● To do
Nothing in the records may be altered; repeat them exactly.

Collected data
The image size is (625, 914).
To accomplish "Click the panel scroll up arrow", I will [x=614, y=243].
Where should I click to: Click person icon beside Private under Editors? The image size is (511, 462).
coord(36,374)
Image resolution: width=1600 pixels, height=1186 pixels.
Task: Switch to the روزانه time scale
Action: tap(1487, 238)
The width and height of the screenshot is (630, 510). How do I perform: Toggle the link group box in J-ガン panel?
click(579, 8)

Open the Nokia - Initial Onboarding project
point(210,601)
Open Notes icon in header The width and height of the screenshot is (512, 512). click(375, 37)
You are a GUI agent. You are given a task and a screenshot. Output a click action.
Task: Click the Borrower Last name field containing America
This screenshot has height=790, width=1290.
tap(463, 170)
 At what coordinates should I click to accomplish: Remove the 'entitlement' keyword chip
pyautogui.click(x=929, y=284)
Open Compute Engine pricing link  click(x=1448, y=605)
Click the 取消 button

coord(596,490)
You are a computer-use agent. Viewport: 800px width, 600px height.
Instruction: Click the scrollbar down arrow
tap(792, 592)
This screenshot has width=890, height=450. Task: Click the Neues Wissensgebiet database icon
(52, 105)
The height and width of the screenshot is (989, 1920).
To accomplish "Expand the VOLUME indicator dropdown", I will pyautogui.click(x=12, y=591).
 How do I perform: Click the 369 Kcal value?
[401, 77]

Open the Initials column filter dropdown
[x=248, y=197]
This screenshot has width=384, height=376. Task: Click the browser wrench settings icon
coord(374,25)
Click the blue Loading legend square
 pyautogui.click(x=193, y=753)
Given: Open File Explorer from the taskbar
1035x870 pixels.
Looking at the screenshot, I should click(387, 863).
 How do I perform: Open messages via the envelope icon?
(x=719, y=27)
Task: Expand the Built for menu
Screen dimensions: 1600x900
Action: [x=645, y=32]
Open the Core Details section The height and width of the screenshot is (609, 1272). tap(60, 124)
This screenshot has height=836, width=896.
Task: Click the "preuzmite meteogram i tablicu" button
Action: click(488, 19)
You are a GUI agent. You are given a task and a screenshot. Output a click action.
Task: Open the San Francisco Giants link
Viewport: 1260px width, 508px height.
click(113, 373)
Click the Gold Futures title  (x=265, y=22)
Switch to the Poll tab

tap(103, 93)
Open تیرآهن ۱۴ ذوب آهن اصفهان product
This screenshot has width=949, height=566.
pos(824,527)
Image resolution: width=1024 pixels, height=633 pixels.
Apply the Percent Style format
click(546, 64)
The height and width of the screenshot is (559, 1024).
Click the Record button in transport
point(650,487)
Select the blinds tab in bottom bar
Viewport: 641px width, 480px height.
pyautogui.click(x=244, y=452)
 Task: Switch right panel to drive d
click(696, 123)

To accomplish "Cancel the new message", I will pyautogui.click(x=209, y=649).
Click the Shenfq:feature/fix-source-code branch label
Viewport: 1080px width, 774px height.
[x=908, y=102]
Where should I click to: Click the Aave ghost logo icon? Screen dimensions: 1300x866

● Final answer
The image size is (625, 914).
To accomplish "Click the panel scroll up arrow", I will [x=614, y=243].
Where should I click to: Click person icon beside Private under Editors? The image size is (511, 462).
coord(36,374)
Image resolution: width=1600 pixels, height=1186 pixels.
Task: Switch to the روزانه time scale
Action: tap(1487, 238)
The width and height of the screenshot is (630, 510). How do I perform: Toggle the link group box in J-ガン panel?
click(579, 8)

Open the Nokia - Initial Onboarding project
point(210,601)
Open Notes icon in header The width and height of the screenshot is (512, 512). click(375, 37)
You are a GUI agent. You are given a task and a screenshot. Output a click action.
Task: Click the Borrower Last name field containing America
This screenshot has height=790, width=1290.
tap(463, 170)
 At what coordinates should I click to accomplish: Remove the 'entitlement' keyword chip
pyautogui.click(x=929, y=284)
Open Compute Engine pricing link  click(x=1448, y=605)
Click the 取消 button

coord(596,490)
You are a computer-use agent. Viewport: 800px width, 600px height.
Instruction: Click the scrollbar down arrow
tap(792, 592)
This screenshot has width=890, height=450. Task: Click the Neues Wissensgebiet database icon
(52, 105)
The height and width of the screenshot is (989, 1920).
To accomplish "Expand the VOLUME indicator dropdown", I will pyautogui.click(x=12, y=591).
 How do I perform: Click the 369 Kcal value?
[401, 77]

Open the Initials column filter dropdown
[x=248, y=197]
This screenshot has width=384, height=376. Task: Click the browser wrench settings icon
coord(374,25)
Click the blue Loading legend square
 pyautogui.click(x=193, y=753)
Given: Open File Explorer from the taskbar
1035x870 pixels.
Looking at the screenshot, I should click(387, 863).
 How do I perform: Open messages via the envelope icon?
(x=719, y=27)
Task: Expand the Built for menu
Screen dimensions: 1600x900
Action: [x=645, y=32]
Open the Core Details section The height and width of the screenshot is (609, 1272). tap(60, 124)
This screenshot has height=836, width=896.
Task: Click the "preuzmite meteogram i tablicu" button
Action: click(488, 19)
You are a GUI agent. You are given a task and a screenshot. Output a click action.
Task: Open the San Francisco Giants link
Viewport: 1260px width, 508px height.
click(113, 373)
Click the Gold Futures title  (x=265, y=22)
Switch to the Poll tab

tap(103, 93)
Open تیرآهن ۱۴ ذوب آهن اصفهان product
This screenshot has width=949, height=566.
pos(824,527)
Image resolution: width=1024 pixels, height=633 pixels.
Apply the Percent Style format
click(546, 64)
The height and width of the screenshot is (559, 1024).
Click the Record button in transport
point(650,487)
Select the blinds tab in bottom bar
Viewport: 641px width, 480px height.
pyautogui.click(x=244, y=452)
 Task: Switch right panel to drive d
click(696, 123)

To accomplish "Cancel the new message", I will pyautogui.click(x=209, y=649).
Click the Shenfq:feature/fix-source-code branch label
Viewport: 1080px width, 774px height.
[x=908, y=102]
Where should I click to: Click the Aave ghost logo icon? Screen dimensions: 1300x866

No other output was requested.